It is hard to believe there was such a thing as “the good old days of ransomware,” but we might be forgiven for looking back nostalgically. While ransomware was a bloody nuisance, law firms generally felt protected if they had a well-engineered backup system to facilitate recovery.
With multiple backups, usually in the cloud, or (with small firms) on two or more external USB drives, you could ignore the badgering requests to pay the ransom, the clocks counting down to when your data would be totally inaccessible, etc.
The trick was always to have multiple backups so that a single backup solution didn’t leave you vulnerable to having all your data encrypted if you were struck by ransomware while backing up. Having that “virgin” backup meant you could restore the data. This of course assumes that you regularly performed test restores on your backups to make sure you could indeed restore data from them.
Good guys, 1 — bad guys, 0.
The exception was often in the health-care industry, where lives were at stake and taking the time required to restore data might cost lives. Often, those entities paid up—and once the cybercriminal discovered that, health-care entities were targeted.

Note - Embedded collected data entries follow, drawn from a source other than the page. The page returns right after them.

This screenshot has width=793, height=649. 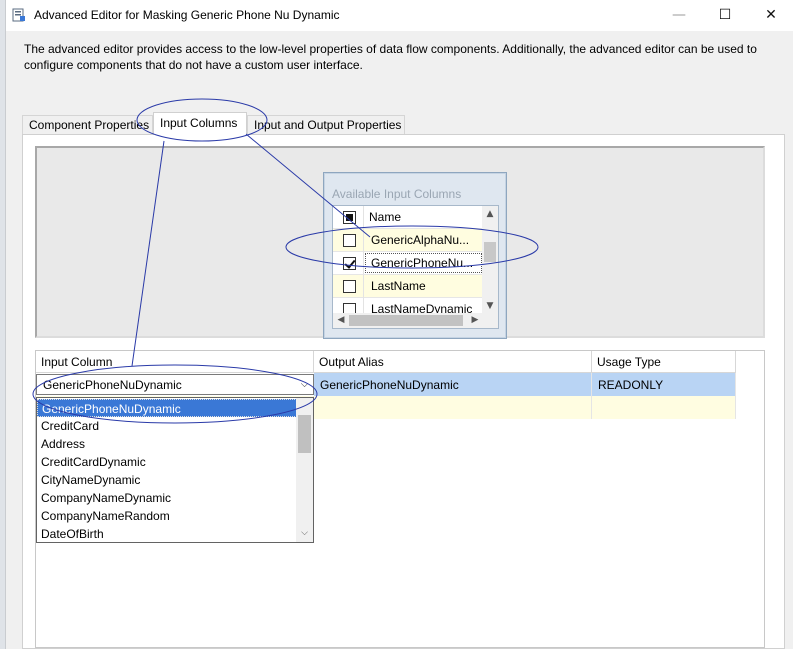 What do you see at coordinates (386, 217) in the screenshot?
I see `name-column-header: Name` at bounding box center [386, 217].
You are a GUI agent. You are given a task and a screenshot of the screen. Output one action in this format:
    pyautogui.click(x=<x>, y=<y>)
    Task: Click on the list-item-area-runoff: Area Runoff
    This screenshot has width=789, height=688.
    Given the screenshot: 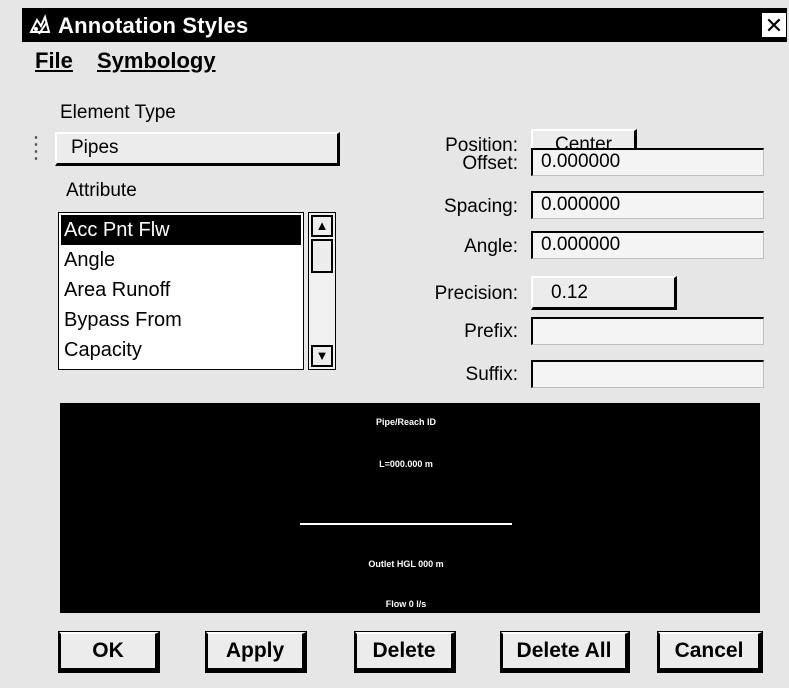 What is the action you would take?
    pyautogui.click(x=181, y=290)
    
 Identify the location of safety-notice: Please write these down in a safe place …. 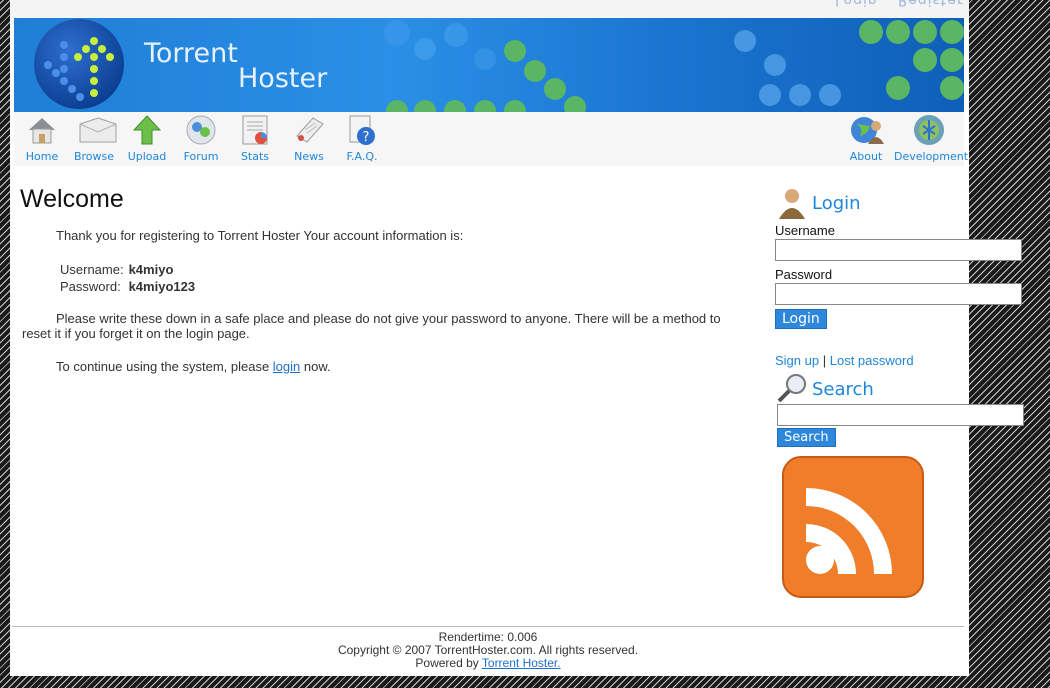
(372, 326).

If you are scratching your head about all the state and city governments that were brought to their knees by ransomware in the last two years, you should know that their backups were not properly engineered. In fact, they were a mess. The cleanup took forever and cost millions of dollars. Many local and state government agencies never understood what constituted properly engineered backups—nor did they budget for it. Even now, they are more likely to get cyber insurance to cover the risk than to adequately address the baseline problems.